On Tuesday, October 4th, Eagle Hill School welcomed Dr. Derrick Gay for a day-long workshop for students, faculty, and staff. Dr. Gay is an internationally recognized consultant to educational, artistic, and philanthropic organizations around the world on issues of diversity, inclusion, and global citizenship. Dr. Gay collaborates with education thought leaders to foster empathy, enrich inclusion, and cultivate cultural competency.
In keeping with our mission, Eagle Hill continues to seek ways to foster intelligent, compassionate, and informed 21st-century global citizens. Moreover, as we strive to ensure that our school community reflects the rich and heterogeneous nature of our towns and cities, our country, and our world, particularly as it relates to race, gender, and socioeconomics, we continually need to ask ourselves the question: what supports do we create and maintain to support inclusion? To that end, we invited Dr. Gay to Eagle Hill to continue the work our community engaged in with Dr. Gene Batiste over the last school year, as well as with others in recent years.

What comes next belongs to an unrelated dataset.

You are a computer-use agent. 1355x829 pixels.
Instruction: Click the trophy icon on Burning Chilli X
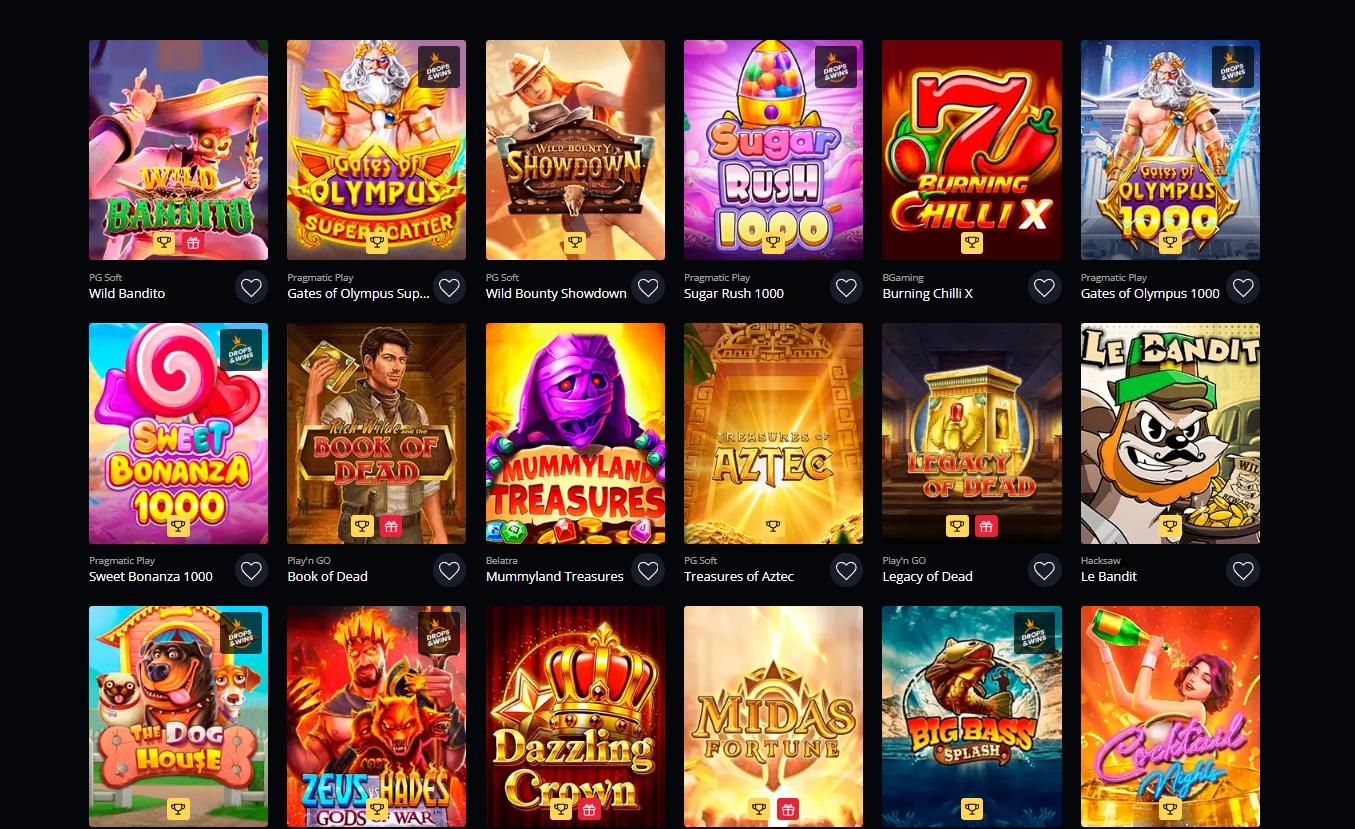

Dr. Gay’s workshop guided students and faculty through their own journeys, employing a variety of interactive strategies, discussions, individual reflection, current documentaries, and media articles. Members of our community spent a great deal of time reflecting on their own identities and the number of forms identity can take. Dr. Gay also impressed upon our community the importance of understanding and respecting that every individual has a personal story. Through personal stories and experiences, Dr. Gay demonstrated what it means to respect another’s story. Midway through the day, Dr. Gay led exercises around language and the ways in which language can convey underlying assumptions. He also spent time discussing the difference between sympathy and empathy and encouraged students and faculty to make the choice to be empathetic. Finally, Dr. Gay explored frameworks to assist our community in moving forward to engage in courageous conversations when conflicts or tensions around identity arise.